Ich freue mich sehr, dass ich mein Praktikum bei Frau Flachsbarth machen konnte. Ich bin sehr dankbar und ich möchte mich bei ihr bedanken dass sie mir zugesagt hat. Sie ist sehr freundlich und sie hat mich sehr überrascht, als sie direkt auf mich zu kam und mich kennenlernen wollte. In meinem Land ist es nicht so, da ist die Hierarchie sehr wichtig. Deswegen war es für mich eine sehr gute Erfahrung. Ich war sehr ergriffen. Frau Flachsbarth hat mich schon am Anfang ins Bundesministerium für wirtschaftliche Zusammenarbeit und Entwicklung eingeladen, um dieses kennenzulernen. Ich habe eine Woche lang Frau Flachsbarth im Ministerium begleitet und konnte an vielen Besprechungen teilnehmen, die Vorbereitungsdokumente lesen und die Mitarbeiter und Fachreferenten kennenlernen. Die Besprechungen waren sehr interessant. Ich konnte die Politik näher erfahren. Für mich war es besonders interessant, wie stark ausgeprägt die Zivilgesellschaft in Deutschland ist. Ich wünsche mir eine ähnliche Entwicklung in Ungarn. Ich bin Frau Flachsbarth sehr dankbar für diese Erfahrung. Ich muss sagen, diese Woche war sehr intensiv. Ich hatte kaum Zeit zu essen. Ich respektiere Frau Flachsbarth wegen ihrer Arbeit, sie ist unglaublich beschäftigt. Sie arbeitet 24/7. Ich weiß nicht wie sie das schaffen kann. Sie ist nicht nur Abgeordnete und Parlamentarische Staatssekretärin, sie ist auch Präsidentin des Katholischen Deutschen Frauenbundes. Sie ist neu im Bereich wirtschaftliche Zusammenarbeit und Entwickelung und ist sehr engagiert in diesem Bereich. Sie ist eine sehr hart arbeitende Frau.

Meine Aktivitäten im Büro

Meine Ansprechpartnerin im Büro war Frau Laura Storch. Sie war immer sehr freundlich und hilfsbereit obwohl sie viel zu tun hatte. In den ersten Wochen habe ich vieles über die Art und Weise der Arbeit im Büro erfahren. Ich hatte Angst, dass ich etwas falsch machen werde oder etwas was hier unhöflich ist, aber nicht in meinem Land. 

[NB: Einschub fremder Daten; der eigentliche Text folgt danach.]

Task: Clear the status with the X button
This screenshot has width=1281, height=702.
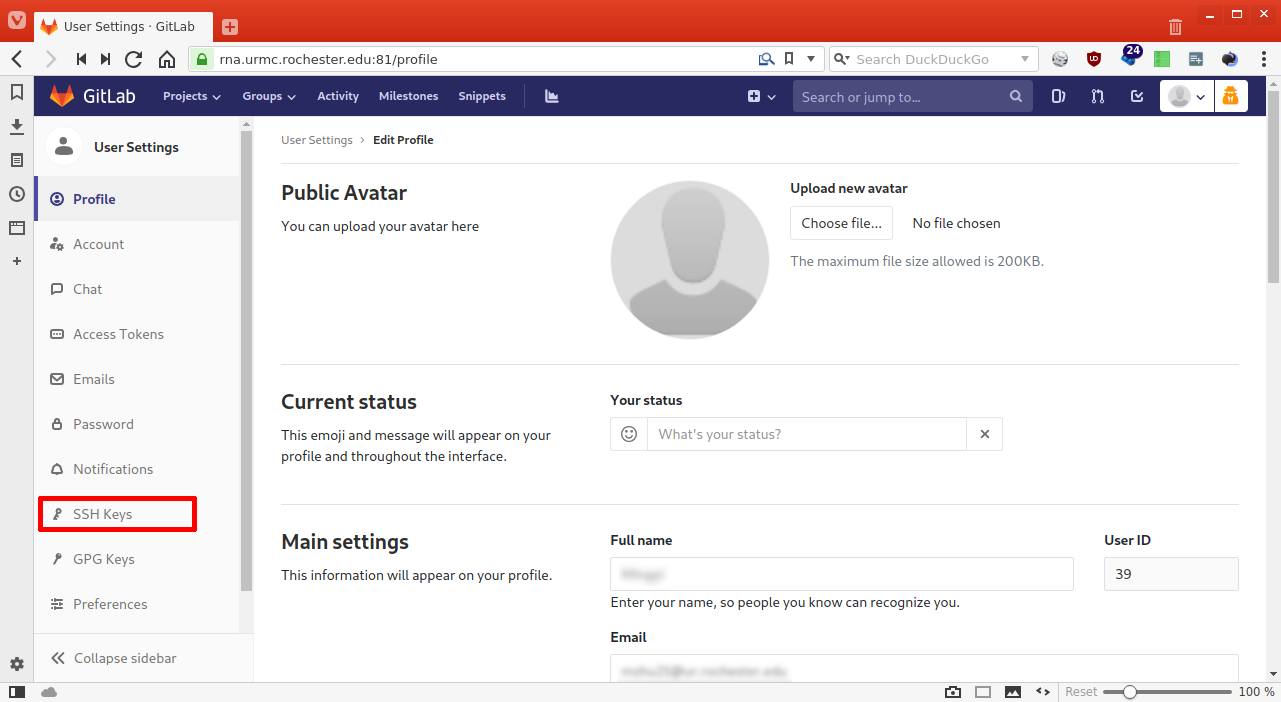Action: 984,434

Ich hatte Pressemitteilungen oder Briefe zu verfassen, Besuchergruppen zu begleiten und Fotos zu machen oder die Post zu sortieren, Akten abzulegen und Geburtstagspost zu bearbeiten – einfach alles, um die Abgeordnete bei ihrer Arbeit zu unterstützen. Ich habe auch an Arbeitsgruppen- und Ausschusssitzungen teilnehmen können. Beim meiner Arbeit im Bundestagsbüro habe ich erfahren können, wie breitgefächert politische Arbeit ist.

 

Wahlkreisreise

Ich konnte meine Wahlkreisreise nicht bei Frau Flachsbarth machen, weil sie unerwartet in Vertretung für Herrn Bundesminister Müller nach Kanada reisen musste. Aber ich hatte die Möglichkeit die Wahlkreisreise bei Herrn Norbert Altenkamp zu machen. Ich bin Herrn Altenkamp sehr dankbar dafür, dass ich die Wahlkreisreise bei ihm machen konnte. Sein Wahlkreis ist der Main Taunus Kreis und besteht aus 15 Städten mit rund 275.000 Einwohnern. Ich habe die Reise mit einem anderen IPS Stipendiaten, Kyriakos Melidis, gemacht. Er ist IPS Stipendiat bei Herr Altenkamp. Herr Altenkamp und seine Familie sind sehr freundlich, nett, offen und gastfreundlich. Ich konnte nicht nur den Wahlkreis, sondern seine Familie auch kennenlernen. Am ersten Tag hatten wir eine Einführung im Bad Soden und er hat uns sein Wahlkreis vorgestellt. Wir hatten die Möglichkeit, den Kreistag zu besuchen und eine Sitzung zu beobachten. Der Kreistagsvorsitzende hat uns während der Sitzung begrüßt. Ich finde, dass es eine sehr schöne Geste war. Wir hatten die Möglichkeit nicht nur den Wahlkreis, sondern auch Frankfurt am Main kennenzulernen. Ich wollte schon lange die Europäische Zentralbank besuchen und hatte jetzt die Chance.

Die Wahlkreisreise war der beste Teil dieses Programms. Ich konnte ein anderes Bundesland besuchen und Deutschland besser kennenlernen und verstehen. Ich bin sehr dankbar, dass wir die Möglichkeit hatten eine solche Wahlkreisreise zu machen. Die Wahlkreisreise war für mich der Höhepunkt des Programms. 

Ich bedanke mich bei der Abgeordneten Frau Dr. Flachsbarth und ihrem Büroteam sehr herzlich für die gute Aufnahme, Förderung und Zusammenarbeit. Diese drei Monate sind eine wichtige Erfahrung gewesen. Ich werde niemals meine Zeit bei Ihnen in Berlin vergessen und ich werde dieses Erlebnis nutzen. Ich freue mich, dass ich an IPS teilgenommen habe.